In this screen you have the main parts of code you need to login and create the query that defines the subset of data that will be synchronized in MongoDB.
- The first part is the Authorization (methods related with the App class) to login.
- The second part you need is to define the set of classes that are part of the schema in the App in App Services
- Then, define the query to create the subset. These queries can only use queryable fields (i.e.: fields you have defined in the App in App Services in the Sync section).
This screen shows the piece of code that you need to query the data locally (that will be synchronized in real time in a background thread for you).
To create the query you use realm.query and the query you want to perform. This will create a pointer to your data but the query won't be executed until you start fetching data, and only the fields you use are the fields that will be loaded into memory.
The collect method is used to subscribe to changes in the data. For every change in your data, depending on the type of change, a piece of code can be executed to refresh your list. Doing this, you can only refresh the UI when a change has been detected.
Once you create the app in App Services, you can generate a schema out of your data.

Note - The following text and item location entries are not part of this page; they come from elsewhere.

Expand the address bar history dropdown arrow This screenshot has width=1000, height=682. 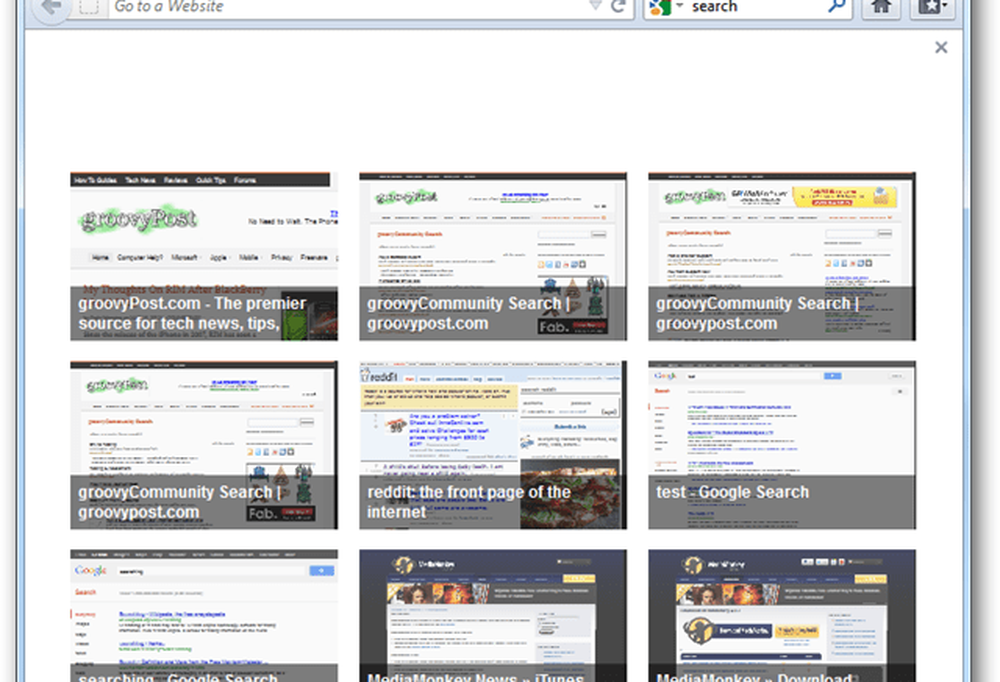pos(595,7)
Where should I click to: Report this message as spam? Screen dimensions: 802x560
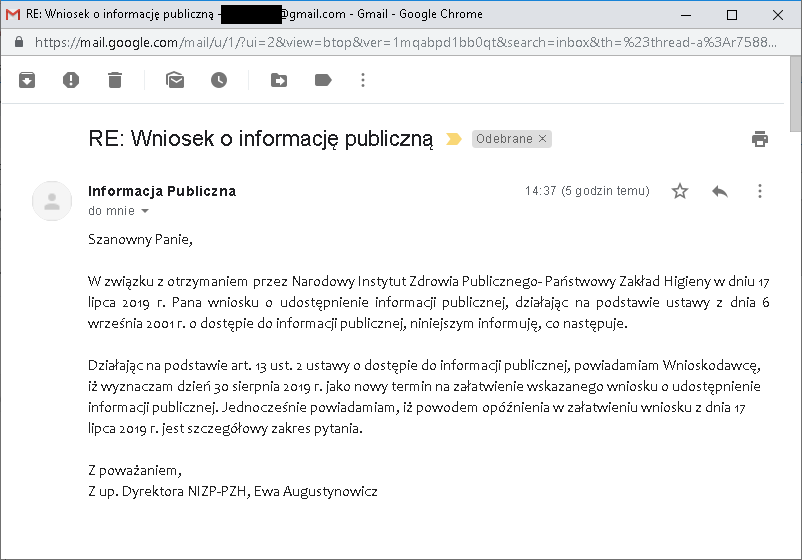click(71, 80)

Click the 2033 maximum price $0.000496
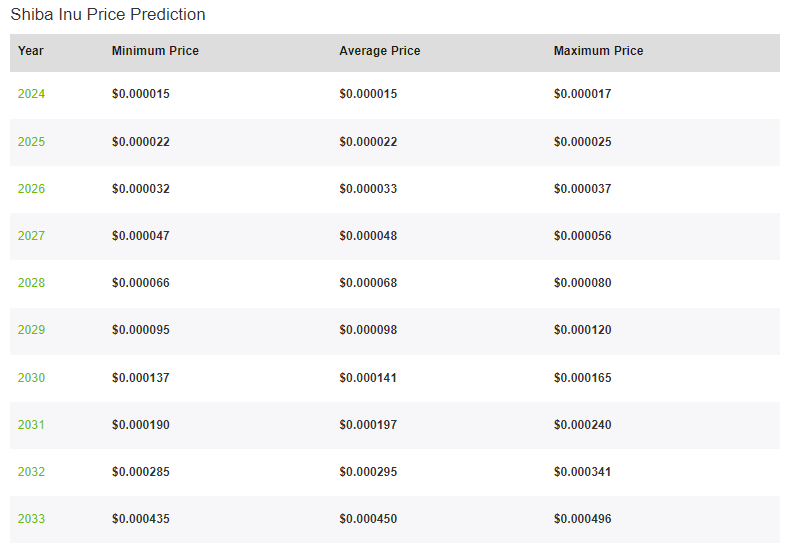582,519
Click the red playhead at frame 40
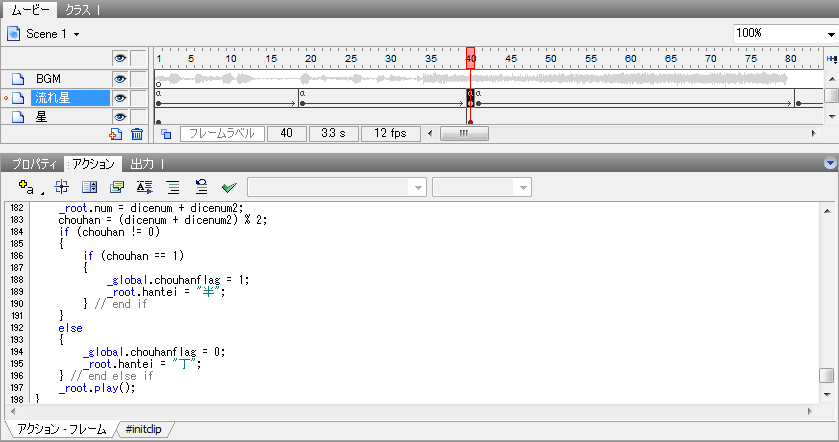The height and width of the screenshot is (442, 839). click(470, 59)
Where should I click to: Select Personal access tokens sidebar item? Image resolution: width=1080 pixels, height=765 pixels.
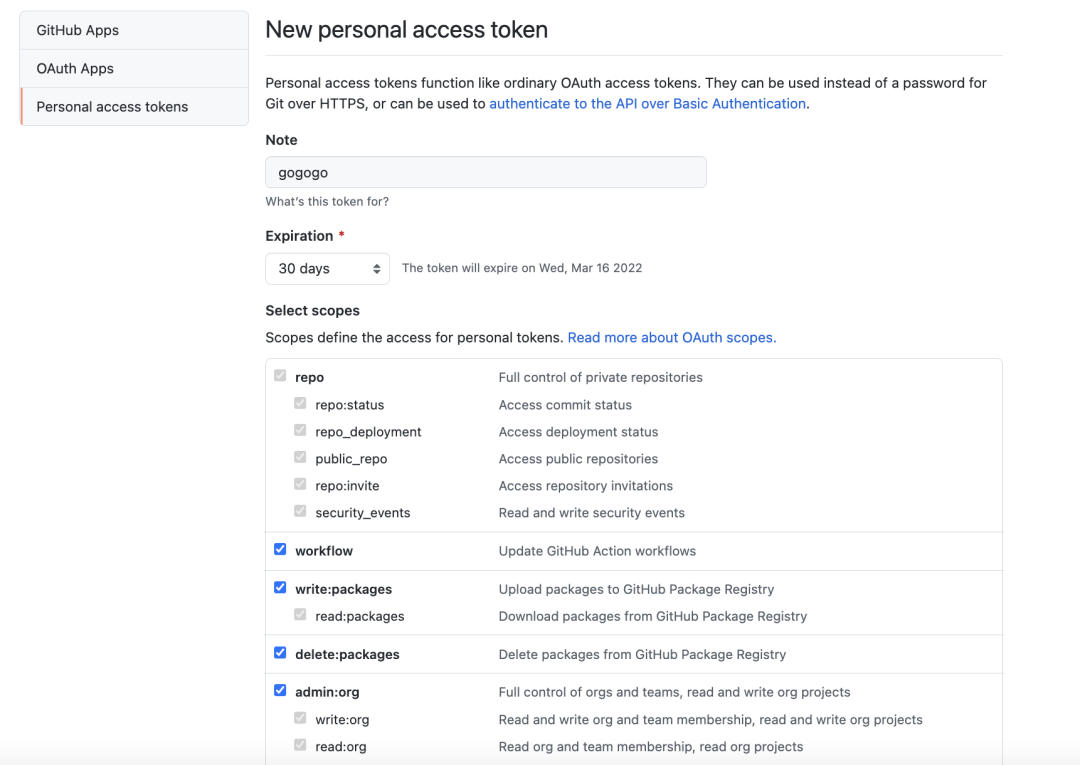112,106
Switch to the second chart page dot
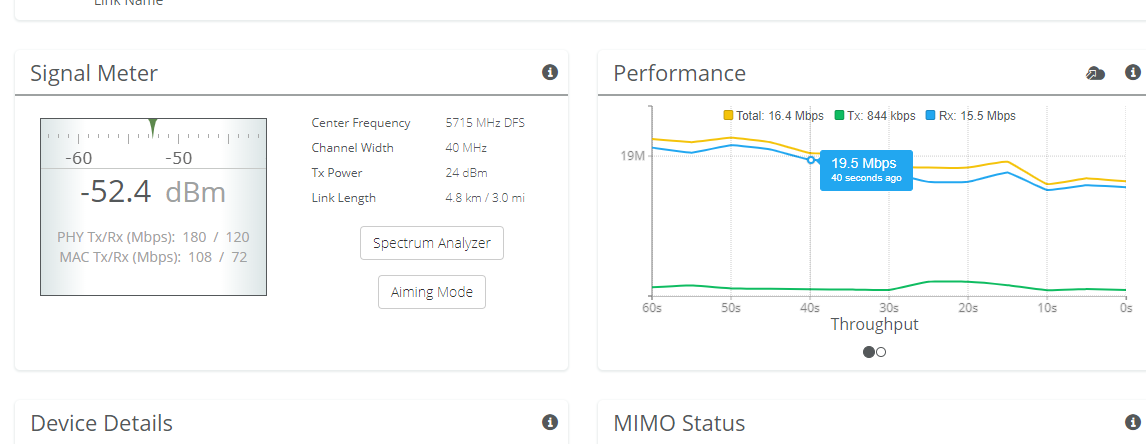This screenshot has width=1146, height=444. [881, 351]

Below is the schema you can use that matches the data layer in the Android app:
{
"properties": {
"_id": {
"bsonType": "objectId"
},
"accountsList": {
"bsonType": "array",
"items": {
"bsonType": "object",
"properties": {
"accountIdBba": {
"bsonType": "string"
},
"accountTypeBba": {
"bsonType": "string"
},
"agentAccount": {
"bsonType": "string"
},
"balanceAllowed": {
"bsonType": "bool"
},
"currencyCode": {
"bsonType": "string"
},
"internationalPaymentsAllowed": {
"bsonType": "bool"
},
"status": {
"bsonType": "string"
},
"transactionsAllowed": {
"bsonType": "bool"
}
},
"title": "Accounts"
}
},
"addressList": {
"bsonType": "array",
"items": {
"bsonType": "object",
"properties": {
"addressType": {
"bsonType": "string"
},
"country": {
"bsonType": "string"
},
"postCodeId": {
"bsonType": "string"
},
"province": {
"bsonType": "string"
},
"regionId": {
"bsonType": "string"
},
"state": {
"bsonType": "string"
},
"streetBuildingId": {
"bsonType": "string"
},
"streetName": {
"bsonType": "string"
},
"townName": {
"bsonType": "string"
}
},
"title": "Addresses"
}
},
"agent": {
"bsonType": "string"
},
"cmc": {
"bsonType": "string"
},
"companyAdditionalDetail": {
"bsonType": "double"
},
"companyEndDate": {
"bsonType": "date"
},
"companyId": {
"bsonType": "string"
},
"companyName": {
"bsonType": "string"
},
"companyStartDate": {
"bsonType": "date"
},
"contactDataMOBI": {
"bsonType": "string"
},
"contactDataMail": {
"bsonType": "string"
},
"contactList": {
"bsonType": "array",
"items": {
"bsonType": "object",
"properties": {
"contactData": {
"bsonType": "string"
},
"contactType": {
"bsonType": "string"
}
},
"title": "Contacts"
}
},
"country": {
"bsonType": "string"
},
"countryDocument": {
"bsonType": "string"
},
"countryIncorporation": {
"bsonType": "string"
},
"documentList": {
"bsonType": "array",
"items": {
"bsonType": "object",
"properties": {
"documentNumber": {
"bsonType": "string"
},
"documentType": {
"bsonType": "string"
}
},
"title": "Documents"
}
},
"documentNumber": {
"bsonType": "string"
},
"documentType": {
"bsonType": "string"
},
"duration_days": {
"bsonType": "long"
},
"entity": {
"bsonType": "string"
},
"firstName": {
"bsonType": "string"
},
"internalRepresentUser": {
"bsonType": "string"
},
"lastName": {
"bsonType": "string"
},
"relationshipType": {
"bsonType": "string"
},
"segmentLocal": {
"bsonType": "string"
},
"segmentTypeGlobal": {
"bsonType": "string"
},
"segmentTypeLocal": {
"bsonType": "string"
},
"tradeName": {
"bsonType": "string"
},
"typeDisposition": {
"bsonType": "string"
}
},
"title": "Customer"
}
Remember to enable the Email / Password authentication and create a user.
Last step is to enable Sync. Here you have the configuration to use. You can see there the queryable fields that we are using in the Android app and the permissions we are defining on the data to secure it.